Numero da decisão: 102-48.624
Decisão: ACORDAM os Membros da Segunda Câmara do Primeiro Conselho de Contribuintes, pelo voto de qualidade, MANTER a multa qualificada por evidente intuito de fraude. Vencidos os Conselheiros Leonardo Henrique Magalhães de Oliveira, Silvana Mancini Karam, Moisés Giacomelli Nunes da Silva e Alexandre Andrade Lima da Fonte Filho (Relator) que desqualificam a multa relativa à omissão de rendimentos com aluguéis. Designado o Conselheiro Naury Fragoso Tanaka para redigir o voto vencedor.

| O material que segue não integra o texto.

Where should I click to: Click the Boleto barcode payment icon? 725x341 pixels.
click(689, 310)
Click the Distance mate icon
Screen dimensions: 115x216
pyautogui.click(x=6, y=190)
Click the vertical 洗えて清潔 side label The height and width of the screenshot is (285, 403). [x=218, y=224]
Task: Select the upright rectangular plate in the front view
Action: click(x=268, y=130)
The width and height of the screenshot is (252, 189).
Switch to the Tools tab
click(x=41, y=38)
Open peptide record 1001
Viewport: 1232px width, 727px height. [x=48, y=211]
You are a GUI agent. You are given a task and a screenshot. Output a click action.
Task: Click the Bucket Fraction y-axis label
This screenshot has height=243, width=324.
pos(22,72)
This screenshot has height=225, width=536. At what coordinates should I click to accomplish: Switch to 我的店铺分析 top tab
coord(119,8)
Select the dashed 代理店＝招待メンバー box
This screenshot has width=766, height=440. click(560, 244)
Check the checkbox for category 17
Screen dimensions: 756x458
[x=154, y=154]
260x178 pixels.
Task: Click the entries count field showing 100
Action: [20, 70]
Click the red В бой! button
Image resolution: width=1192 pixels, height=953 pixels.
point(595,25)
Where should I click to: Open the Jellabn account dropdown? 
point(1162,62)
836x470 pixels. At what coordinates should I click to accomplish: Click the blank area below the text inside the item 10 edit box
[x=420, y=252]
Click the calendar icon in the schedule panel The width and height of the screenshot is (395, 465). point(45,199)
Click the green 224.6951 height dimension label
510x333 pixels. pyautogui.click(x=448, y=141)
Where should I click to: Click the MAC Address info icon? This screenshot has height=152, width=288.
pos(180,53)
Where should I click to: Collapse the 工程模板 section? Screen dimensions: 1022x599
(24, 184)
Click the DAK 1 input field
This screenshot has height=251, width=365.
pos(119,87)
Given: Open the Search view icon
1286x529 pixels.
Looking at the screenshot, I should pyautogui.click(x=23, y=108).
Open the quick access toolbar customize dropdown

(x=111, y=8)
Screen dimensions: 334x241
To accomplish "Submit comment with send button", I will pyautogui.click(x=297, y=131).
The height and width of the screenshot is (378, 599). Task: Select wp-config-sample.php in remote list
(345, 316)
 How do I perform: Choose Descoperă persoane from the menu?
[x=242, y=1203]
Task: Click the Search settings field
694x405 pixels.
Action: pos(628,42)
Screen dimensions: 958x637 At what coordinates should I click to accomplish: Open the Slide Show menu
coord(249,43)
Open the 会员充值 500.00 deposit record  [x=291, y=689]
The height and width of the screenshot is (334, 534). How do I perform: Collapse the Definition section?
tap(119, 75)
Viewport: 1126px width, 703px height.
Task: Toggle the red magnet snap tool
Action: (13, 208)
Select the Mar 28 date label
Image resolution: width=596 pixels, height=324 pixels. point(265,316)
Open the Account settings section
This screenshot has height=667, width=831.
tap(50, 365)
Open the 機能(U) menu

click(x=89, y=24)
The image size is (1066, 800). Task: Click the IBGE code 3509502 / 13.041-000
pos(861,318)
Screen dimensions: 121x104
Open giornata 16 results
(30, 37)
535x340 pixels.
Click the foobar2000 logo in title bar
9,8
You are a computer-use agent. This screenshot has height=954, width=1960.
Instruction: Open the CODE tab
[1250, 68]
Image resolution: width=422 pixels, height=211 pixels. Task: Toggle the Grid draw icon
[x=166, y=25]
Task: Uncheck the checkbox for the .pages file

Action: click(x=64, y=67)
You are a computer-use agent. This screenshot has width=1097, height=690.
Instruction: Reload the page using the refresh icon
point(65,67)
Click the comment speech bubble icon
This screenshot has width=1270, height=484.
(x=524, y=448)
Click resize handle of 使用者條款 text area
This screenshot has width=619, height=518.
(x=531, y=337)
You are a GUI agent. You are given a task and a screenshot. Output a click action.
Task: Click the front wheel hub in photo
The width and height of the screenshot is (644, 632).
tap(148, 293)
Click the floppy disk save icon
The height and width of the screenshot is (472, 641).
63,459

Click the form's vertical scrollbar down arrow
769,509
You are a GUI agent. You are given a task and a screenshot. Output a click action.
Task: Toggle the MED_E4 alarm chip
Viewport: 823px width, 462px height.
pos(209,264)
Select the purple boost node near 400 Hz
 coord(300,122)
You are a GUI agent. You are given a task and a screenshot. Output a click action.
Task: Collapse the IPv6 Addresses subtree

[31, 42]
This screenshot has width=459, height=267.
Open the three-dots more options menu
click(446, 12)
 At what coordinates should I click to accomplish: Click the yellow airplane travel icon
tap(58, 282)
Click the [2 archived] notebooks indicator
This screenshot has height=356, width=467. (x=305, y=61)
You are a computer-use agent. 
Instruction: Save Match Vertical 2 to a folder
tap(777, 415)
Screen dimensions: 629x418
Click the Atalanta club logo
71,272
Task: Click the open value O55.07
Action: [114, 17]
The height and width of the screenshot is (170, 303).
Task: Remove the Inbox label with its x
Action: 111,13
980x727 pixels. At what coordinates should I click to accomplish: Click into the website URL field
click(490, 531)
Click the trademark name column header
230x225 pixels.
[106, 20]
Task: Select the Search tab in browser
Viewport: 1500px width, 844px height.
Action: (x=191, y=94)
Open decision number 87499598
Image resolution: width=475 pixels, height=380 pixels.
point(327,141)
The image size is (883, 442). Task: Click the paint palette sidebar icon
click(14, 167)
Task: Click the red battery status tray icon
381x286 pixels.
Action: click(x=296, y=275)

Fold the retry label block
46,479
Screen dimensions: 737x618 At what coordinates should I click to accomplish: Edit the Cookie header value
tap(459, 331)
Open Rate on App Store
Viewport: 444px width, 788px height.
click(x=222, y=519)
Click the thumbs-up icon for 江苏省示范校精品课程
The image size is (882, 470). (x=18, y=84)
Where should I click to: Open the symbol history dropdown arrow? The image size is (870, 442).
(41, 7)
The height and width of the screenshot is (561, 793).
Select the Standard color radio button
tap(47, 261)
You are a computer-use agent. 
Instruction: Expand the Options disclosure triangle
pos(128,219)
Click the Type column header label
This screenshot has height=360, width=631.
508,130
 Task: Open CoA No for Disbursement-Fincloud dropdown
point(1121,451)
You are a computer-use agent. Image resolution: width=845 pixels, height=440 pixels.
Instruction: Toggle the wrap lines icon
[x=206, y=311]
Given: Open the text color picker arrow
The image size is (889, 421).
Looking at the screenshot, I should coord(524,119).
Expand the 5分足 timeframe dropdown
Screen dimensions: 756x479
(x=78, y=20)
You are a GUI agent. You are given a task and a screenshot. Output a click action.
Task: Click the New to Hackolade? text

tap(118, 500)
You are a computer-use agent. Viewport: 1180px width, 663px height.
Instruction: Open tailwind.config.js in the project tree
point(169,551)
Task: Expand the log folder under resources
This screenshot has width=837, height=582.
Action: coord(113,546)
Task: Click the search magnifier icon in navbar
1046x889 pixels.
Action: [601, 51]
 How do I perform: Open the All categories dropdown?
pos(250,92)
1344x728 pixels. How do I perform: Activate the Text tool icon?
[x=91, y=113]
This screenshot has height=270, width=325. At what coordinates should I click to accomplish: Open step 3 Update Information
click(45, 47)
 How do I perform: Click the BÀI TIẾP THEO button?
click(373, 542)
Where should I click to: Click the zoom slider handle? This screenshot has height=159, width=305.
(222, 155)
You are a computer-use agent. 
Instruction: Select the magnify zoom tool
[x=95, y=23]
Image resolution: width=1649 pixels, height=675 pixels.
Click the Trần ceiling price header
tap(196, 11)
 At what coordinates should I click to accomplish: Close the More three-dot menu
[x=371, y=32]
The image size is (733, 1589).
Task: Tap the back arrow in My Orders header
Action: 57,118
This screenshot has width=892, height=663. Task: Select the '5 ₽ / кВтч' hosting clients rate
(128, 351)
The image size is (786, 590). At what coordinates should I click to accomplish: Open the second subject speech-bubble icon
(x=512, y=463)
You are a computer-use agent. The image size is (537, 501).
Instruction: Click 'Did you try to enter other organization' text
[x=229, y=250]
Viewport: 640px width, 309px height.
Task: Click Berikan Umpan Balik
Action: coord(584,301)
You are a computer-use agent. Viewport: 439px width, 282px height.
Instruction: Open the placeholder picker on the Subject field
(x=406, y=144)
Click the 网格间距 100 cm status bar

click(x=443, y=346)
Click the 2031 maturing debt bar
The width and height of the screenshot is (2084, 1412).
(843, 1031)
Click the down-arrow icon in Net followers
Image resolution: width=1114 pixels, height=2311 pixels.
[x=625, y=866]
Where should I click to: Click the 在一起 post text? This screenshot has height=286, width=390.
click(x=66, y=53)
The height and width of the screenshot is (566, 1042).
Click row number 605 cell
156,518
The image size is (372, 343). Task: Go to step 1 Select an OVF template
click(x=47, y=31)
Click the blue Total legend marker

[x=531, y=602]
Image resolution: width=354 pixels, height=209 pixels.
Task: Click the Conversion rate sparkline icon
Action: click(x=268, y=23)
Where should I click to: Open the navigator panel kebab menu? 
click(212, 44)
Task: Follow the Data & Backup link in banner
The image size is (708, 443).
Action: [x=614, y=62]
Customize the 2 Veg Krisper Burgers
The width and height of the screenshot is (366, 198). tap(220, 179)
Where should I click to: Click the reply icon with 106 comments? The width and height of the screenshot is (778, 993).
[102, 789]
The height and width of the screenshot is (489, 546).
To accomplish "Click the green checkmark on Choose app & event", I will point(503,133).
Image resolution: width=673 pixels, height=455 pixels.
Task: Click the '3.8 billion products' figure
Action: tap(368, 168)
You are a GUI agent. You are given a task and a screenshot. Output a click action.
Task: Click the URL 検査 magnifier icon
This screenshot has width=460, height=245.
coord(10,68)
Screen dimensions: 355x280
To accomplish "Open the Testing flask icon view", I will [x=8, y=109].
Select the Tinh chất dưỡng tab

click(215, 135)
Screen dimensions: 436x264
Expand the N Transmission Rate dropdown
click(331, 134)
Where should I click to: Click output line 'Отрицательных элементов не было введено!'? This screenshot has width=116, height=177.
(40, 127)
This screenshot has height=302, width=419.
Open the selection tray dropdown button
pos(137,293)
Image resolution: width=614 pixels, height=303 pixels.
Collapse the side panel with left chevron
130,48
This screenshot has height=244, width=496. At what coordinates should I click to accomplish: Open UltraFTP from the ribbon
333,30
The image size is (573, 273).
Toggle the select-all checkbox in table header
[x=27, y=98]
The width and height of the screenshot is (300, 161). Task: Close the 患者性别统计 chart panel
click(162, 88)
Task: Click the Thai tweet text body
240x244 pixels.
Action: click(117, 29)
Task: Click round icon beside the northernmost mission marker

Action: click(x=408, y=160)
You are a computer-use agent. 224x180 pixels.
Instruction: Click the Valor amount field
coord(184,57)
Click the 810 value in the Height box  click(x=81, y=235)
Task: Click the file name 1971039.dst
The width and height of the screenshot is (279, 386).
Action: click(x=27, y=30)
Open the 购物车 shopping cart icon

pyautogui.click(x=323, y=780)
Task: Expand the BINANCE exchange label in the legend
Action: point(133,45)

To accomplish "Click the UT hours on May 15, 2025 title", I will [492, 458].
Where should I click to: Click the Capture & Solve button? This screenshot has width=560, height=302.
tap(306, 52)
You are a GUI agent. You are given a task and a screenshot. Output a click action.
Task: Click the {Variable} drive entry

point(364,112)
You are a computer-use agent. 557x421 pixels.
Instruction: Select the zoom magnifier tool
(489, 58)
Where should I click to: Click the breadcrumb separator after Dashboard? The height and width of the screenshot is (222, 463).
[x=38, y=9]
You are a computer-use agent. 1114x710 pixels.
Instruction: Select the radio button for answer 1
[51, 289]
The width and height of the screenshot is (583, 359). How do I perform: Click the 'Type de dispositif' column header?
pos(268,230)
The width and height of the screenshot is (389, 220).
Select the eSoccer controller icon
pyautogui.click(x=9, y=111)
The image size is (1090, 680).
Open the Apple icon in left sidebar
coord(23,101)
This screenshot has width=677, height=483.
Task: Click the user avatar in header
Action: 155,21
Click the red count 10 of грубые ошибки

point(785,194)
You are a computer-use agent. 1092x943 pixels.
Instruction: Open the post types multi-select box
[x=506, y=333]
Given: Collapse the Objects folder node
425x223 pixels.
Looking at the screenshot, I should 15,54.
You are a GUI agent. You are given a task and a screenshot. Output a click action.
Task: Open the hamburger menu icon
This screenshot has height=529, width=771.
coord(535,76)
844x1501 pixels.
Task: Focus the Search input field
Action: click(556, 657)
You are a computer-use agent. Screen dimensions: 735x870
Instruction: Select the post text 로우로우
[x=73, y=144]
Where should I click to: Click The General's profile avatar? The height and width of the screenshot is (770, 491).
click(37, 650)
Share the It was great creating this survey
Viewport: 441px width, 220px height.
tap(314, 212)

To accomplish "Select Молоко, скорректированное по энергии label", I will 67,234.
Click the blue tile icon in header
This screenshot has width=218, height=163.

Por unanimidade de votos, excluir o agravamento da multa por falta de atendimento à intimação. Por maioria de votos, ACOLHER a preliminar de decadência em relação à omissão de rendimentos com vinculo empregaticio no valor de R$ 15.462,91 e de depósito bancário no valor R$ 30.880,45, no ano-calendário de 1998. Acompanham pelas conclusões os Conselheiros Leonardo Henrique Magalhães de Oliveira e Antônio José Praga de Souza. Vencido o Conselheiro Naury Fragoso Tanaka que não acolhe a preliminar de decadência.Por maioria de votos, REJEITAR a preliminar de erro no critério temporal suscitada pelo Conselheiro Leonardo Henrique Magalhães de Oliveira relativo ao lançamento com base em depósito bancário e que apresenta declaração de voto. Por unanimidade de votos, DAR provimento PARCIAL para: (I) excluir em 1999, o valor de R$ 69.252,47 e no ano de 2000 ,R$ 75.582,35,correspondentes a depósitos bancários, cujos valores individuais são inferiores a R$ 12000,00, e em cada Ano-calendário o montante não comprado é inferior a R$ 80.0000; (II) excluir a multa isolada em concomitância com a multa de oficio, nos termos do relatório e voto que passam a integrar o presente julgado.